*PROMPT 1*:
According to the JSON array analysis, how much slower is the existing approach than the proposed native iteration in benchmarks?
*PROMPT 2*:
List the headings of all the key design decisions given in the JSON array analysis.
*PROMPT 3*:
Rewrite the paragraph of the JSON array analysis beginning "PL/pgSQL currently lacks" as a short bulleted list that keeps its main facts.

*PAGE TEXT*:
Technical Analysis: PLpgSQL FOREACH IN JSON ARRAY

Core Problem

PL/pgSQL currently lacks a native iteration construct for JSON arrays. Developers who need to iterate over JSON array elements must use FOR IN SELECT FROM json_array_elements(...), which invokes the full SQL executor machinery for each iteration. This introduces substantial overhead—context switches between PL/pgSQL and the SQL executor, SPI setup/teardown, and tuple table management—for what is conceptually a simple loop over in-memory data.

The performance penalty is significant: benchmarks show a 3-4x slowdown compared to the proposed native iteration. This matters architecturally because JSON processing is increasingly central to PostgreSQL workloads, and PL/pgSQL is the dominant procedural language. The gap between "iterate over a native array" (which has FOREACH IN ARRAY) and "iterate over a JSON array" (which requires a full query) is an ergonomic and performance inconsistency.

Proposed Solution: Initial Patch

Pavel Stehule proposes a new PL/pgSQL statement:

FOREACH <var_list> IN JSON ARRAY <expression>
LOOP
  <statements>
END LOOP;

Key Design Decisions

  1. Name-based field assignment for JSON objects: Unlike FOREACH IN ARRAY which assigns by position, JSON object fields are mapped to PL/pgSQL variables by name. This is necessitated by jsonb's lack of field ordering guarantees—positional assignment would be non-deterministic.

  2. Uses json_populate_type internally: The implementation leverages existing JSON-to-type coercion infrastructure for mapping JSON values to PL/pgSQL variables, which handles type casting naturally.

  3. Memory management: A temporary memory context (tmp_cxt) is created for per-iteration allocations and reset after each iteration. The context itself is cleaned by the statement-level memory context reset, not explicitly destroyed.

  4. RECORD type limitation: Record variables require a pre-assigned type structure before use in the FOREACH statement. This is because json_populate_type needs a known TupleDesc to map fields. Supporting truly untyped records would require creating a new TupleDesc per iteration (potentially expensive with varying JSON object shapes).

  5. Lax vs. Strict mode: The initial implementation uses behavior consistent with jsonb_populate_record—cast errors are raised (effectively strict for type mismatches), but missing fields result in NULLs rather than errors. Pavel acknowledges this is an open design question, noting SQL/JSON standards use lax semantics by default.

Architectural Evolution: Subscript Routines Iterator Interface

The most significant architectural development in this thread is the pivot from a JSON-specific implementation to a generic iteration interface via SubscriptRoutines.

*COLLECTED MATERIAL*:
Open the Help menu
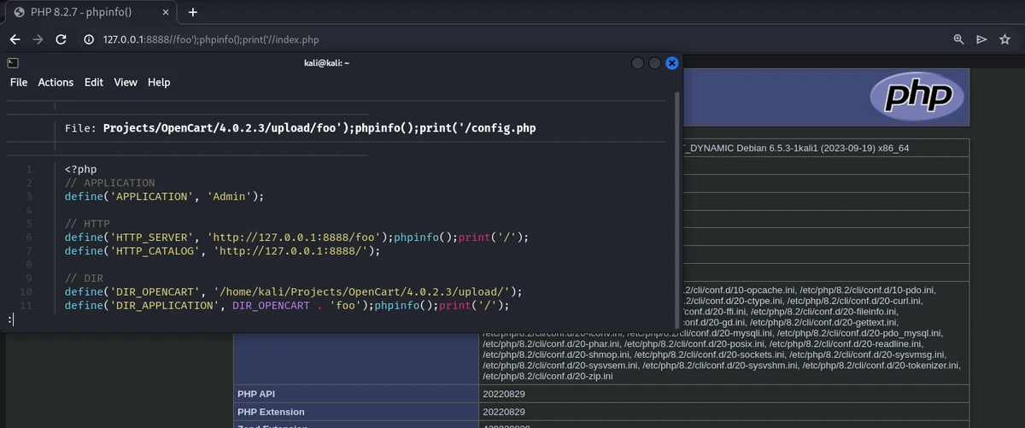 (x=159, y=82)
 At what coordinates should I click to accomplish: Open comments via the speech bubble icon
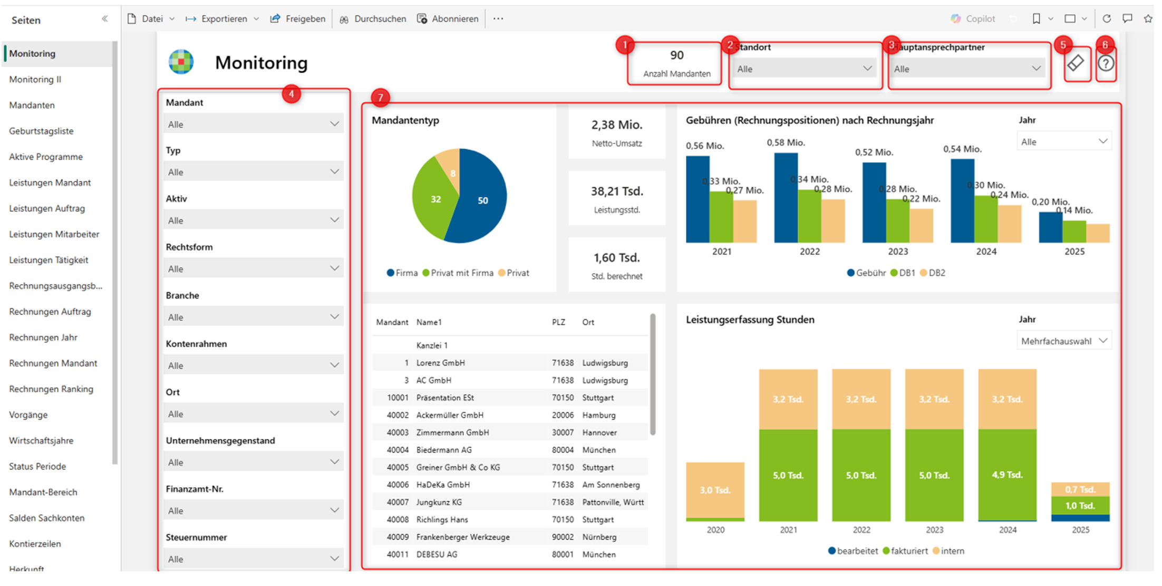coord(1128,18)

*RESPONSE 1*:
Benchmarks show a 3-4x slowdown compared to the proposed native iteration.

*RESPONSE 2*:
1. Name-based field assignment for JSON objects
2. Uses json_populate_type internally
3. Memory management
4. RECORD type limitation
5. Lax vs. Strict mode

*RESPONSE 3*:
- PL/pgSQL has no native construct for iterating over JSON arrays.
- Developers must use FOR IN SELECT FROM json_array_elements(...), which invokes the full SQL executor on each iteration.
- This adds substantial overhead to a conceptually simple loop over in-memory data:
  - context switches between PL/pgSQL and the SQL executor
  - SPI setup/teardown
  - tuple table management